I befriended a seemingly healthy couple that had recently committed to working out 3 days a week, as well. They invited me to join them for weight training. At first, I declined, watching them work out on various weight machines while a toiled through my grueling elliptical session. I eventually joined them. I figured that a 23 year old, 289 lb athlete had to get used to being around athletes with normal body weights at some point. The first workout was humiliating. While they cranked out rep after rep and set after set, I could barely do 10 reps of each exercise. The second workout was even worse. That’s when I grew tired of being the weakest link of our 3 person workout squad. Someone had to step up for all of the 23 year old, 289 lb athletes. I secretly began working out 5 days a week so that I could build up my strength and endurance for my group sessions. Before long, I was able to perform the same exercises as them without feeling exhausted! The Chunky Athletes were prevailing!!! I had hardly noticed that after a few months, I was down nearly 40 lbs. I was still eating fast food. I still hated all fruits, except apples and pickles. I still wasn’t big on vegetables. But I refused to let go on my inner athlete.

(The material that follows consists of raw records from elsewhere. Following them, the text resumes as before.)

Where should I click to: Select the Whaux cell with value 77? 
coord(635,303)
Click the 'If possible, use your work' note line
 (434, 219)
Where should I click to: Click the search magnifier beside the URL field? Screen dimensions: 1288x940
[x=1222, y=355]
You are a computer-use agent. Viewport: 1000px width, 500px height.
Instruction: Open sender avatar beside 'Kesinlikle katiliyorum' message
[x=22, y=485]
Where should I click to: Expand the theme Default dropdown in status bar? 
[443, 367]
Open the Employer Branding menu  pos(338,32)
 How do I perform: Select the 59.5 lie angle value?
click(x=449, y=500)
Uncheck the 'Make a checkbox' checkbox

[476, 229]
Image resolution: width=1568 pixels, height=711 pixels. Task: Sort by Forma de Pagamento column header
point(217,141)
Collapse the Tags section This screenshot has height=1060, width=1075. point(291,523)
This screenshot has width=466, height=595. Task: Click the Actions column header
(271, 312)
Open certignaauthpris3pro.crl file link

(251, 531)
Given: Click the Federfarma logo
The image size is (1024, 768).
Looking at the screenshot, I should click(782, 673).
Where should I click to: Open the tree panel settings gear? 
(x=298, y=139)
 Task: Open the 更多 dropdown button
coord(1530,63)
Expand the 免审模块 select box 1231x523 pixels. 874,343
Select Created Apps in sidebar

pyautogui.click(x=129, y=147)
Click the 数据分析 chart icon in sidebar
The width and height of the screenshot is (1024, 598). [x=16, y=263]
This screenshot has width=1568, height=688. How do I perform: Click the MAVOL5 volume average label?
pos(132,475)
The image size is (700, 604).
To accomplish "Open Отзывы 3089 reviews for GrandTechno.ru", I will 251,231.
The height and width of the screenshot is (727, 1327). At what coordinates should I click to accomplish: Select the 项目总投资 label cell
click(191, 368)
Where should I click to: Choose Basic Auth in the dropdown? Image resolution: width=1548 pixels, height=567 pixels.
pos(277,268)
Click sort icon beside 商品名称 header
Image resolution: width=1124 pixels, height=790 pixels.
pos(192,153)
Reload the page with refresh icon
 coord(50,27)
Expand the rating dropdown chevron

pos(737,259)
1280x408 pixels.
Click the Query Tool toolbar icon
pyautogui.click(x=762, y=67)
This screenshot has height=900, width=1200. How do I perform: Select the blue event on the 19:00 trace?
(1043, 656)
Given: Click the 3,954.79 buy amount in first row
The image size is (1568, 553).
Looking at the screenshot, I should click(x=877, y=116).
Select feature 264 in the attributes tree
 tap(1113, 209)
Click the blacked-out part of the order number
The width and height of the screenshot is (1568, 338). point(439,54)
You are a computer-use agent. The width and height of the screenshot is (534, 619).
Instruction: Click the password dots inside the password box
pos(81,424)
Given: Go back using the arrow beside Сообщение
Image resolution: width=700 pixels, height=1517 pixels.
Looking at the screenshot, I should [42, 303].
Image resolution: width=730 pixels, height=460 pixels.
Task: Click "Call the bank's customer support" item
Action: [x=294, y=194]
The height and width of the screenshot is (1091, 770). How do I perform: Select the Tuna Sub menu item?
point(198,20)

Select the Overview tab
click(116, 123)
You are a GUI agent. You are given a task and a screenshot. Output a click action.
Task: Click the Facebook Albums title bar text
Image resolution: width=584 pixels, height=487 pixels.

Shortly after, a small group in our building put together a private Biggest Loser challenge. I overheard and asked if I could join. The leader reluctantly allowed me to participate. I added my $30 to the pot and got started. I wasn’t sure what would happen, but the now 24 year old, 250 lb athlete in me was up for the challenge. I told God that if He helped me to win, I would give the money to my church. He was listening! I lost another 36 lbs over those next 3 months and won the contest! As agreed, I gave all of the $300+ of my winnings as a special offering to my church. I couldn’t believe what God was doing in my life!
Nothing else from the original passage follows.